What this looks like concretely depends on the field. For mathematics, both halves are nearly in place. The unconscious is arriving via looped language models, and the verifier already exists in the form of Lean. All we need to do is use AlphaProof’s Formalizer to convert the Looped Language Model output to Lean, and we’re good to go.
The more difficult question is what we do in fields that don’t already have a Lean. The unconscious half seems to generalize quite well, judging by the less spiky benchmark results from the Looped Transformer paper. But the verifier half does not generalize. Instead, it has to be built field by field. And what counts as a verifier in one domain looks nothing like what counts as a verifier in another.
In physics, building the verifier means investing in experiment automation. That is, robotic labs that can run, measure, and report on experiments proposed by a latent-reasoning model, closing the loop between hypothesis and data without a human in the middle. In biology, the same logic points to high-throughput assay platforms that can test a model’s proposed interventions at scale, with the same feedback loop into the unconscious. In economics and the social sciences, the verifier half has to be weaker, such as large-scale simulation environments, prediction markets, or structured forecasting tournaments that can at least provide a noisy verification signal where a clean one is impossible. But even a noisy verifier may be enough to close the loop, so long as the unconscious half is there to propose hypotheses worth testing in the first place.
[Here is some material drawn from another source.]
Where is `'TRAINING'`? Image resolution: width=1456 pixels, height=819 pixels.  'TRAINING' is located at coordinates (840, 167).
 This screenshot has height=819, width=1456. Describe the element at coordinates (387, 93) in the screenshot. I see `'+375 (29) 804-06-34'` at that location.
Hadamard told us in 1945 that the real work of discovery happens in a place that is neither rigorous nor articulable, and that the conscious mind’s job is to set the stage and then check the work afterward. Looped language models are finally giving us the unconscious that Hadamard envisioned. The next paradigm wires the verifier into the output of the looped language models, closing the loop on Hadamard’s Discovery process. The fields where we can build both halves are the fields where Hadamard’s full cycle will finally run on a machine and where we should expect AI progress to accelerate most dramatically in the coming years.
Hadamard, J. (2020). The Mathematician’s Mind: The Psychology of Invention in the Mathematical Field. Princeton University Press.